Given the public interest in this issue the proposed new regulatory system also includes detailed provisions relating to public reporting. Not only will the NHMRC Licensing Committee be required to report annually on its operations but it will also be required to maintain a comprehensive, publicly available database of all licences issued including details about the number of excess ART embryos actually used in relation to each project. This will provide maximum transparency and accountability within the system, and also inform government's future decision making on these issues.

During debate in the House of Representatives and in the media there has been considerable comment about adult stem cell therapies and their relative worth in comparison to embryonic stem cell research. The use of stem cells in research is outside the scope of the legislation and therefore will not require a licence under this legislation. Valuable research on adult and embryonic stem cells will be allowed to continue in accordance with NHMRC guidelines.

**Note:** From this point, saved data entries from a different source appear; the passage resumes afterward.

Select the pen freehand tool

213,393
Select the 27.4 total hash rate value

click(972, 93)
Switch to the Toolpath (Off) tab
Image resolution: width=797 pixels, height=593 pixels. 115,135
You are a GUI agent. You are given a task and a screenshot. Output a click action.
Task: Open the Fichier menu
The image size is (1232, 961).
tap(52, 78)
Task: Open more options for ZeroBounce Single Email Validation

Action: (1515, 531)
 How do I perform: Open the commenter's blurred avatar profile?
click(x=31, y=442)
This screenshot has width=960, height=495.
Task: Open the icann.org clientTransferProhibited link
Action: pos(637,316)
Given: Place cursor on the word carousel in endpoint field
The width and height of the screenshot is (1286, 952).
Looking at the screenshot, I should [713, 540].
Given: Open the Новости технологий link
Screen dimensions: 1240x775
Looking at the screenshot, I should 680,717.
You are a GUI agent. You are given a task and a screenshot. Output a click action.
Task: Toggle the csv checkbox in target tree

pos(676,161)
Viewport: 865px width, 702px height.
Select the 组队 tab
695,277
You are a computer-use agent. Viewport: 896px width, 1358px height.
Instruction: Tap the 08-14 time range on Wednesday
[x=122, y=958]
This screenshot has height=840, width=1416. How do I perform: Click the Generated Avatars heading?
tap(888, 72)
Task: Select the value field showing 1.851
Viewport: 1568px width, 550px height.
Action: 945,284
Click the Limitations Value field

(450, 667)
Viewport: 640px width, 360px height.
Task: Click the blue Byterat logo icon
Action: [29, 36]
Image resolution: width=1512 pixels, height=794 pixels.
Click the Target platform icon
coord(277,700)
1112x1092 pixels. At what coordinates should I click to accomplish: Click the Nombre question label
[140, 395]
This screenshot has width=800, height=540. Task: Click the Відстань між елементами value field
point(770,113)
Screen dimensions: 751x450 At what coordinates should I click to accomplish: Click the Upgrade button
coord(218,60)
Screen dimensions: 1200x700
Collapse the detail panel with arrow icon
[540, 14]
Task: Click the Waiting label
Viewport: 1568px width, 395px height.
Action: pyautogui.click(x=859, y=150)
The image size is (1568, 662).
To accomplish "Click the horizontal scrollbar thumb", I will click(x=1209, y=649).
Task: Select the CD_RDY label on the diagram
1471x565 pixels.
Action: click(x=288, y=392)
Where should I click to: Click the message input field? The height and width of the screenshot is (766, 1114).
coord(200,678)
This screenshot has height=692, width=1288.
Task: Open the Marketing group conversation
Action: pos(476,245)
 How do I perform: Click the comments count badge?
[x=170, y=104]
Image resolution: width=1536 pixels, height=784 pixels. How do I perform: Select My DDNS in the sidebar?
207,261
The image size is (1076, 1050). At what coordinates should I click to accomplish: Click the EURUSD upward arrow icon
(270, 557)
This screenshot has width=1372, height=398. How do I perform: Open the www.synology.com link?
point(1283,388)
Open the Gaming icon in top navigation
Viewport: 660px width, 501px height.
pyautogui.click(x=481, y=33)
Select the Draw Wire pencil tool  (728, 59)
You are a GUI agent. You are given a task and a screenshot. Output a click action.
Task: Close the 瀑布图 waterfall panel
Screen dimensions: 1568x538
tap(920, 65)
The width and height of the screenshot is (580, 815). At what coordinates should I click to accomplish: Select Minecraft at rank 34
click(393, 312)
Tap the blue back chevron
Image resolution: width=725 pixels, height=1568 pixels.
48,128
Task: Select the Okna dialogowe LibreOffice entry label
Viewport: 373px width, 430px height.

The bill does not regulate current ART clinical practice. ART practices constituting the ART treatment of a particular woman, carried out with her consent and using embryos that are intended to be implanted in that woman, do not require a licence under the legislation. It does, however, apply an even regulatory hand to all types of excess ART embryos, all types of use and all persons. This means that a licence will be required for some ART practices, such as training of ART clinicians and quality assurance testing of culture media. These practices involve the use of excess ART embryos and may result in the destruction of the embryos. The NHMRC Licensing Committee may consider streamlining processes to reduce any administrative burden on ART clinics in relation to licensing of established and routine quality assurance and training activities.

The bill preserves the integrity of the original bill before it was split by providing for the NHMRC to conduct an independent review of the operation of the Research Involving Embryos Act to be undertaken by the same persons who undertake the review of the Prohibition of Human Cloning Act review. An independent review of the Acts will be undertaken by person/s chosen with the agreement of each State and Territory. The review will consider and report on the scope and operation of the legislation taking into account developments in technology in relation to assisted reproductive technology, developments in medical and scientific research and the potential therapeutic applications of such research, and community standards. Parliament will consider any amendments recommended as a result of the review process.

The establishment of a national regulatory regime in no way heralds an increasingly liberal attitude to research involving human embryos. Nor does it represent the first step on the slippery slope towards human cloning. What it does mean, is that for the first time in Australia, there will be national oversight of uses of excess ART embryos. The NHMRC Licensing Committee will demand that stringent criteria be met before a licence may be issued and that conditions of licence are complied with. The NHMRC Licensing Committee will also be appointing inspectors to ensure that this bill is strictly observed.

The Research Involving Embryos Bill 2002 strikes an appropriate balance between ethical considerations, whilst allowing Australia to remain open to the possibilities of finding new cures and therapies for diseases and disabilities which affect the lives of many Australians.

Debate (on motion by Senator Ludwig) adjourned.

Ordered that the Transport Safety Investigation Bill 2002 and the Transport Safety Investigation (Consequential Amendments) Bill 2002 be listed on the Notice Paper as one order of the day and the remaining bills be listed as separate orders of the day.